DELTA Corporation Limited has reported a 26%increase in revenue in the full year ended March 31, but the company says the numbers do not reflect a true picture of its financial performance after a change in reporting currency during the last quarter.

The beverage maker, like many other companies in Zimbabwe, is going through a difficult time after monetary authorities scrapped the discredited 1:1 US$ parity with bond notes and electronic money, merging them into a lower-value transitional currency called the RTGS dollar.

In a trading update released yesterday, Delta said the value of the RTGS$ deposits continued to be eroded by the fast depreciating exchange rates and cost-push inflation, resulting in severe decline in aggregate demand.

“The group revenue will reflect an increase of 33% for the quarter and 26% for the full year. It is noted that the financials are distorted by the changes in the reporting currency from US$ to RTGS$, noting that the group maintained stable pricing for the nine months and only partially rebased prices in the fourth quarter,” the company said.

“The full impact of the introduction of the inter-bank exchange rates on the group’s financial position is still being assessed.”

Sparkling beverage volumes declined by 89%in the prior year for the quarter and decreased by 44% for the full year due to non-availability of imported raw materials, which led to the business unit being virtually closed during the quarter.

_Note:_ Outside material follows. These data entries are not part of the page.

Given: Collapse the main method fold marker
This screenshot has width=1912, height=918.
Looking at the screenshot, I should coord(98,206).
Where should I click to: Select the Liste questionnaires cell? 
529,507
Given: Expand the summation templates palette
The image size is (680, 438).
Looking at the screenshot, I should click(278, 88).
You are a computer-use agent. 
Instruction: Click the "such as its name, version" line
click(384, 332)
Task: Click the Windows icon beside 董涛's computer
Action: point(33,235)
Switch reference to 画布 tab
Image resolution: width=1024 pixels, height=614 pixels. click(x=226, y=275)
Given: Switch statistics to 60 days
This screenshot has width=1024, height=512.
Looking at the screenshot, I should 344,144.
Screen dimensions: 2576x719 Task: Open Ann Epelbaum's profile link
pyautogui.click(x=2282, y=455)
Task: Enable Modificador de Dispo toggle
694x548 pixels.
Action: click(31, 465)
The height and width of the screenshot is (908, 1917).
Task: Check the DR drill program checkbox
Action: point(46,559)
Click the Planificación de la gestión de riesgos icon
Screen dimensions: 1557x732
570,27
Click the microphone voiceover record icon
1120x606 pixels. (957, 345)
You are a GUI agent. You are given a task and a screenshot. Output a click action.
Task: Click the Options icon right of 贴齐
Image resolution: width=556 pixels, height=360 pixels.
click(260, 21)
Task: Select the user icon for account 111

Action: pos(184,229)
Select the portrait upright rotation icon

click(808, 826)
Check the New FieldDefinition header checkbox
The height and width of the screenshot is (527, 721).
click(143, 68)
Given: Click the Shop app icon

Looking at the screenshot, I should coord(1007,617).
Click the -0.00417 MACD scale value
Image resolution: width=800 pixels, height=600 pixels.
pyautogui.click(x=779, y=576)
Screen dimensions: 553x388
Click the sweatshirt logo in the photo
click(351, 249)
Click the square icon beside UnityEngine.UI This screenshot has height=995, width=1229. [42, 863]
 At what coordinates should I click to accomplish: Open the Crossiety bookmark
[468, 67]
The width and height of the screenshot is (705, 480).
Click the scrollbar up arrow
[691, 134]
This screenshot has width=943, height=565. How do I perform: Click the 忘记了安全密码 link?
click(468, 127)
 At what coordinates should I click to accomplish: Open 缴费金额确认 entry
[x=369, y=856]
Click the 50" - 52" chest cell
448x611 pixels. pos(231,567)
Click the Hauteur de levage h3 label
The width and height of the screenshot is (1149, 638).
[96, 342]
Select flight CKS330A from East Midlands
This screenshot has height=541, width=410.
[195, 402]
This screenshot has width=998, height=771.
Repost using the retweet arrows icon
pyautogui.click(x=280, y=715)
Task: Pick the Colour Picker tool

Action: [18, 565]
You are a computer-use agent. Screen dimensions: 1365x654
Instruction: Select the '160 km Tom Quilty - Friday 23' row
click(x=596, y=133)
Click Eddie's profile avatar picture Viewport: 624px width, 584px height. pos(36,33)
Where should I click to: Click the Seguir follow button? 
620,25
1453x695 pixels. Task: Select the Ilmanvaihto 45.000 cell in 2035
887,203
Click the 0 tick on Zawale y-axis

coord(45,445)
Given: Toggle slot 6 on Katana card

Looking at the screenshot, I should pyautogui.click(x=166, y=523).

Delta requires between $60 million and $100 million in foreign currency per annum to import critical raw materials and the sparkling beverages unit takes up at least 50% of these foreign currency requirements to pay for concentrate as well as packaging materials from external suppliers.

Last year, the company reported that it owed foreign suppliers US$41 million and was also unable to remit dividends to its foreign shareholders.

Anheuser-Busch InBev holds a significant stake in the company through South Africa’s SABMiller.

“Sorghum beer volumes in Zimbabwe contracted by 2% versus prior year for the quarter and grew by 5% for the full year. Demand for the category remains encouraging despite the cost pressures on imported packaging materials, spares and the repricing of agricultural produce,” Delta said.

Chibuku Super contributed to the total category volume.

“National Breweries Plc Zambia recorded a volume decline of 24% for the quarter and is flat on prior year for the 12 months. Product demand has reduced following some price increases and down trading to subsistence offerings,” Delta said.